Records to use Block Start
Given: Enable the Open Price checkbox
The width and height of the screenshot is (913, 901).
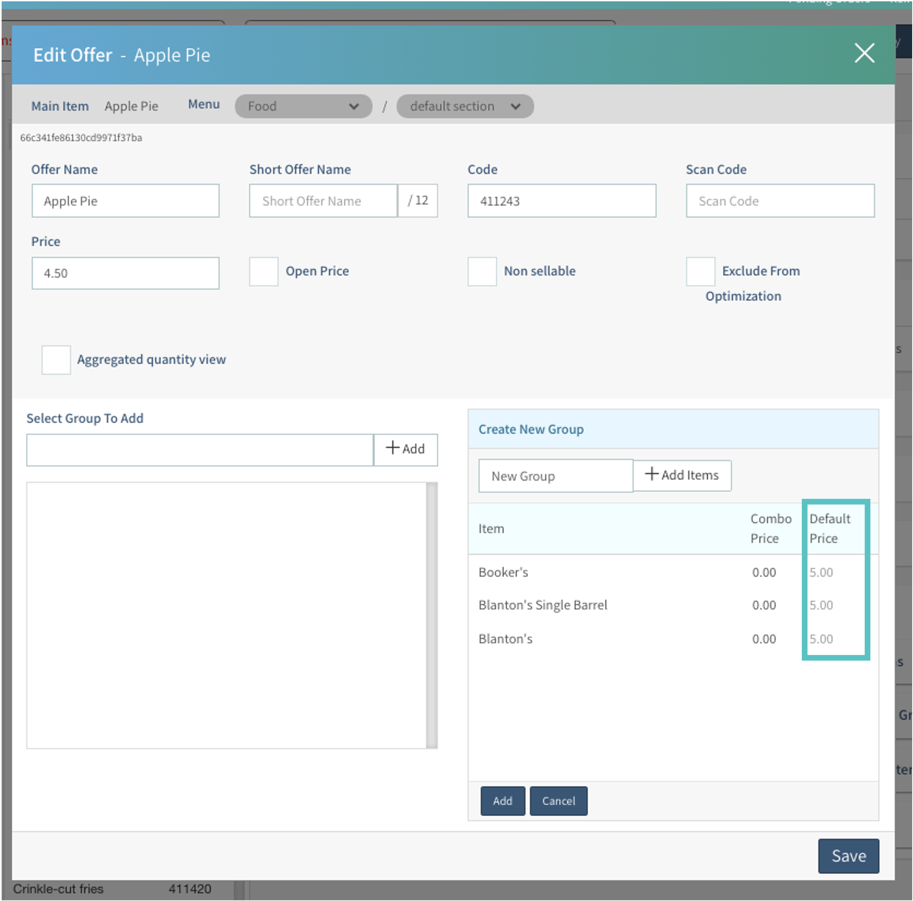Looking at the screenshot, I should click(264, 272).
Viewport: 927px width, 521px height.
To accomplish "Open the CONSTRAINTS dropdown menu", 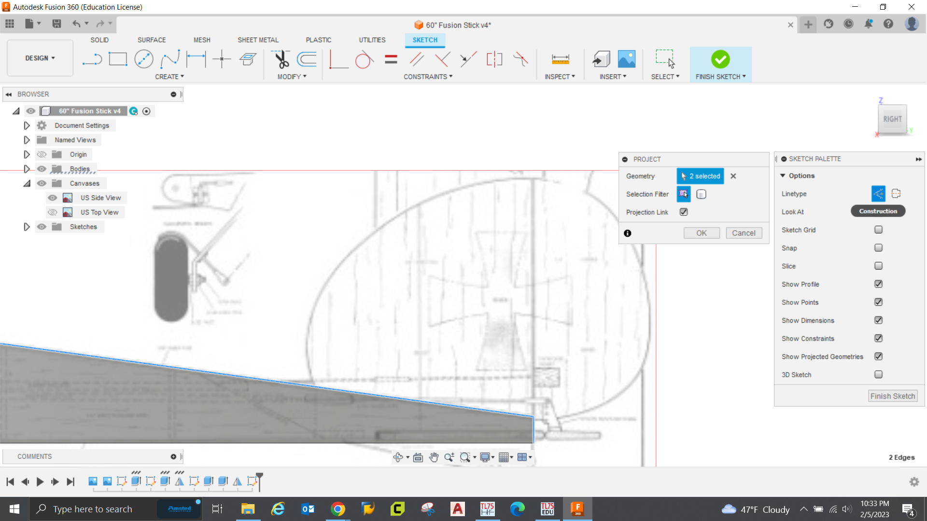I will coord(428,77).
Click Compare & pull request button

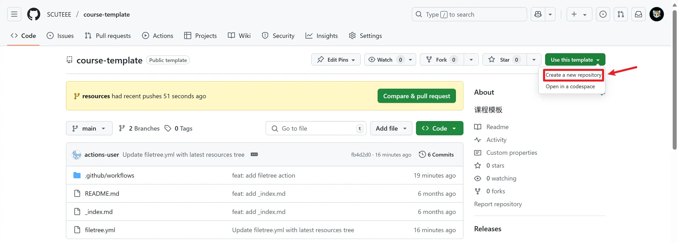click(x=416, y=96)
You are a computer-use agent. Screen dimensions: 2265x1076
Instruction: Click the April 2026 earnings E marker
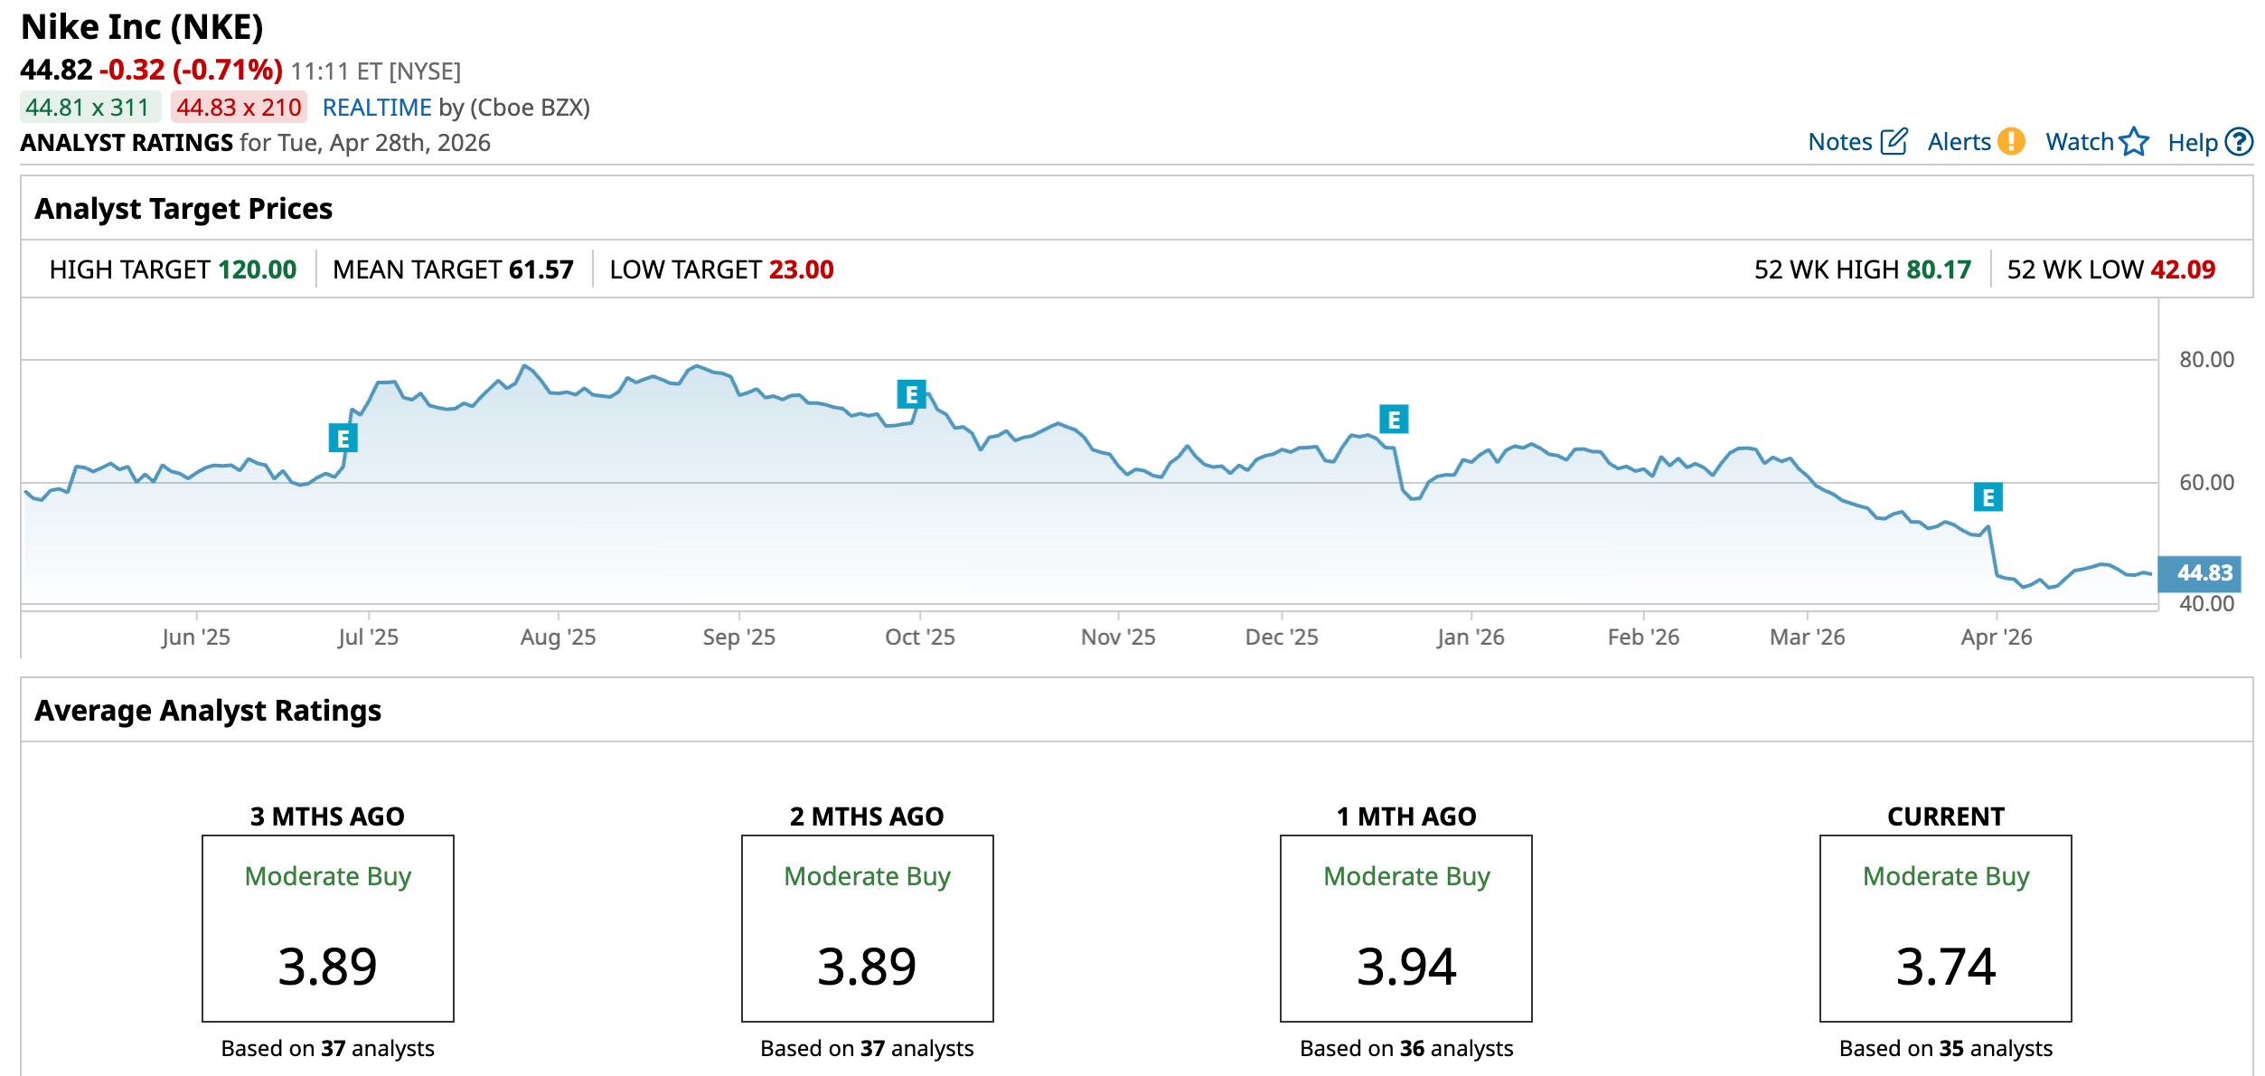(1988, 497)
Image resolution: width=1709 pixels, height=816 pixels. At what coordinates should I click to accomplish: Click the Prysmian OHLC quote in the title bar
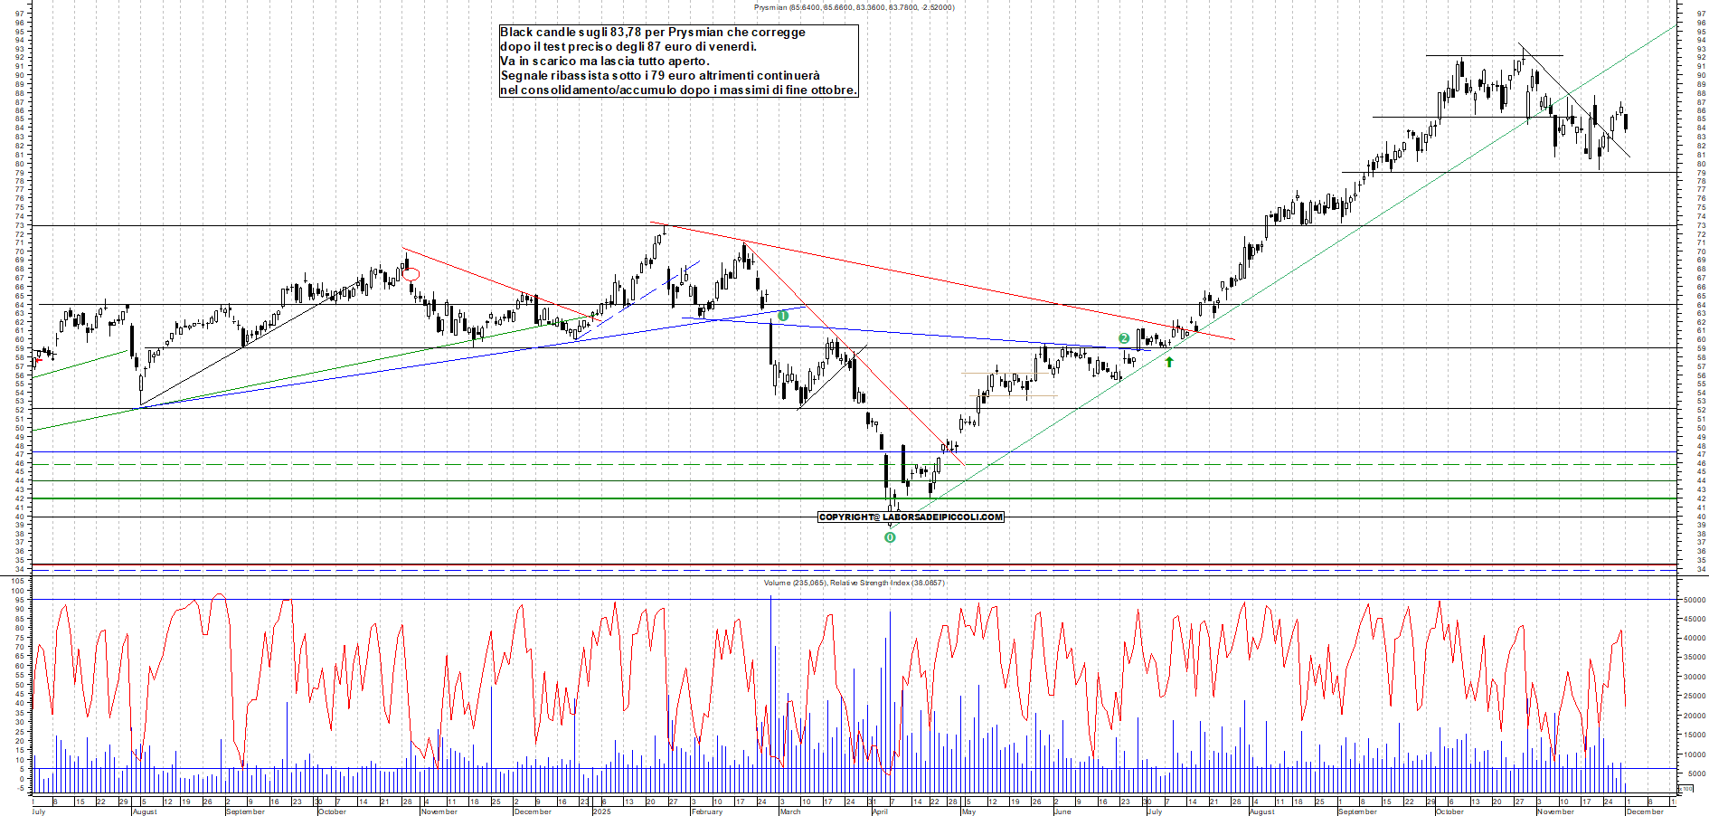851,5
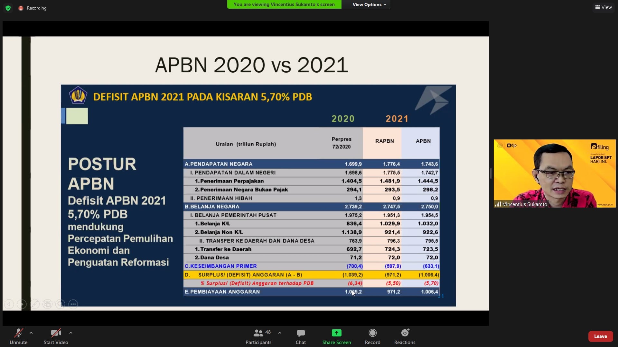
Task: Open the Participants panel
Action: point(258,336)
Records to use Block End
> **What you will do**: An exact copy of the lines from the one with "Instruction: Click the" through the end of the records: produce that and nothing more, leaving out the pictures.

> **Expected answer**:
Instruction: Click the April 2026 earnings E marker
(1988, 497)
Image resolution: width=1709 pixels, height=816 pixels. At what coordinates should I click to accomplish: Click the Prysmian OHLC quote in the title bar
851,5
Task: Open the Participants panel
Action: point(258,336)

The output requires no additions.